> **Supplied material**
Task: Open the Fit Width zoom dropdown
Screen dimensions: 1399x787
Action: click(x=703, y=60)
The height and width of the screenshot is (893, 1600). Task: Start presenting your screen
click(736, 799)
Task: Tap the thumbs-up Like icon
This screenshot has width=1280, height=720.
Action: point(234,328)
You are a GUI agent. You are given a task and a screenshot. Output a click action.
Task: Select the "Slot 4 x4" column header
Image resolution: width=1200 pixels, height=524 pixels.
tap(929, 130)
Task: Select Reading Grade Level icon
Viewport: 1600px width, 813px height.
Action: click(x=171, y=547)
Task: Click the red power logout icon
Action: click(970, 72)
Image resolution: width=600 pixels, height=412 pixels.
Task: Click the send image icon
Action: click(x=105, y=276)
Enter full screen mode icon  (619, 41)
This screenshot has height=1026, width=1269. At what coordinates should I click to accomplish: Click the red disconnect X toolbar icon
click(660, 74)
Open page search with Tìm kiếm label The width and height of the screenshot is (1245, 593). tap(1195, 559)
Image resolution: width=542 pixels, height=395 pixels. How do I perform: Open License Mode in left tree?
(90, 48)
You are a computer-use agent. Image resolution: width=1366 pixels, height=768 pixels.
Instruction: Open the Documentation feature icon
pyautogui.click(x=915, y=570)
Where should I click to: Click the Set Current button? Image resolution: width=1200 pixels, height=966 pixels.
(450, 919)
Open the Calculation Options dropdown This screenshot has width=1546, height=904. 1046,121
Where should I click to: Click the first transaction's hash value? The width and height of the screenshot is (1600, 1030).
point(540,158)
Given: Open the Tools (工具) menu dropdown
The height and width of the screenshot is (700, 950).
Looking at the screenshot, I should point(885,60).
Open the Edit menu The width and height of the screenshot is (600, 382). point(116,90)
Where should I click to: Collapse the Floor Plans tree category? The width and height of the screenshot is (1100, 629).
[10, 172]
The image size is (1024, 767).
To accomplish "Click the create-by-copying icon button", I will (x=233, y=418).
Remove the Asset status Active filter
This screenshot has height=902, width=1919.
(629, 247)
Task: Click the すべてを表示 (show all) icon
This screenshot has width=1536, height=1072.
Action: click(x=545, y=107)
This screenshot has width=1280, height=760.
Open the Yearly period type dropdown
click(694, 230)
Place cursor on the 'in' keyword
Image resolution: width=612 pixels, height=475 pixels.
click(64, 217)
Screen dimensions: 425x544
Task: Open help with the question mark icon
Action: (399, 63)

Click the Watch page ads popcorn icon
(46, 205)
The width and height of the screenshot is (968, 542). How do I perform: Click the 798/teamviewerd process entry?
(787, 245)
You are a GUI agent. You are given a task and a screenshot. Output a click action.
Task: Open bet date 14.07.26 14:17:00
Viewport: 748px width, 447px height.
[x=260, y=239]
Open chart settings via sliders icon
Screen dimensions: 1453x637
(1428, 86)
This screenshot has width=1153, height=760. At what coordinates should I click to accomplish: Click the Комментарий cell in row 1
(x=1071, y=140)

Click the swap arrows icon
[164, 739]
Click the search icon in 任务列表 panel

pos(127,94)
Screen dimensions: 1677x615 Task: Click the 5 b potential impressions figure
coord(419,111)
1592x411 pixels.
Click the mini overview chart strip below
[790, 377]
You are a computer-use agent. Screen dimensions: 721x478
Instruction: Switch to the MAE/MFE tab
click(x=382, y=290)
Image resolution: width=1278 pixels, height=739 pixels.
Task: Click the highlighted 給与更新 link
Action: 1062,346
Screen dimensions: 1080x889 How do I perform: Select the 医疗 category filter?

> **Exercise aim**
All records shown above must be set down again verbatim.

> **Completed task**
Task: Open the Fit Width zoom dropdown
Screen dimensions: 1399x787
Action: click(x=703, y=60)
The height and width of the screenshot is (893, 1600). Task: Start presenting your screen
click(736, 799)
Task: Tap the thumbs-up Like icon
This screenshot has width=1280, height=720.
Action: point(234,328)
You are a GUI agent. You are given a task and a screenshot. Output a click action.
Task: Select the "Slot 4 x4" column header
Image resolution: width=1200 pixels, height=524 pixels.
tap(929, 130)
Task: Select Reading Grade Level icon
Viewport: 1600px width, 813px height.
Action: click(x=171, y=547)
Task: Click the red power logout icon
Action: click(970, 72)
Image resolution: width=600 pixels, height=412 pixels.
Task: Click the send image icon
Action: click(x=105, y=276)
Enter full screen mode icon  (619, 41)
This screenshot has height=1026, width=1269. At what coordinates should I click to accomplish: Click the red disconnect X toolbar icon
click(660, 74)
Open page search with Tìm kiếm label The width and height of the screenshot is (1245, 593). tap(1195, 559)
Image resolution: width=542 pixels, height=395 pixels. How do I perform: Open License Mode in left tree?
(90, 48)
You are a computer-use agent. Image resolution: width=1366 pixels, height=768 pixels.
Instruction: Open the Documentation feature icon
pyautogui.click(x=915, y=570)
Where should I click to: Click the Set Current button? Image resolution: width=1200 pixels, height=966 pixels.
(450, 919)
Open the Calculation Options dropdown This screenshot has width=1546, height=904. 1046,121
Where should I click to: Click the first transaction's hash value? The width and height of the screenshot is (1600, 1030).
point(540,158)
Given: Open the Tools (工具) menu dropdown
The height and width of the screenshot is (700, 950).
Looking at the screenshot, I should point(885,60).
Open the Edit menu The width and height of the screenshot is (600, 382). point(116,90)
Where should I click to: Collapse the Floor Plans tree category? The width and height of the screenshot is (1100, 629).
[10, 172]
The image size is (1024, 767).
To accomplish "Click the create-by-copying icon button", I will (x=233, y=418).
Remove the Asset status Active filter
This screenshot has height=902, width=1919.
(629, 247)
Task: Click the すべてを表示 (show all) icon
This screenshot has width=1536, height=1072.
Action: click(x=545, y=107)
This screenshot has width=1280, height=760.
Open the Yearly period type dropdown
click(694, 230)
Place cursor on the 'in' keyword
Image resolution: width=612 pixels, height=475 pixels.
click(64, 217)
Screen dimensions: 425x544
Task: Open help with the question mark icon
Action: (399, 63)

Click the Watch page ads popcorn icon
(46, 205)
The width and height of the screenshot is (968, 542). How do I perform: Click the 798/teamviewerd process entry?
(787, 245)
You are a GUI agent. You are given a task and a screenshot. Output a click action.
Task: Open bet date 14.07.26 14:17:00
Viewport: 748px width, 447px height.
[x=260, y=239]
Open chart settings via sliders icon
Screen dimensions: 1453x637
(1428, 86)
This screenshot has width=1153, height=760. At what coordinates should I click to accomplish: Click the Комментарий cell in row 1
(x=1071, y=140)

Click the swap arrows icon
[164, 739]
Click the search icon in 任务列表 panel

pos(127,94)
Screen dimensions: 1677x615 Task: Click the 5 b potential impressions figure
coord(419,111)
1592x411 pixels.
Click the mini overview chart strip below
[790, 377]
You are a computer-use agent. Screen dimensions: 721x478
Instruction: Switch to the MAE/MFE tab
click(x=382, y=290)
Image resolution: width=1278 pixels, height=739 pixels.
Task: Click the highlighted 給与更新 link
Action: 1062,346
Screen dimensions: 1080x889 How do I perform: Select the 医疗 category filter?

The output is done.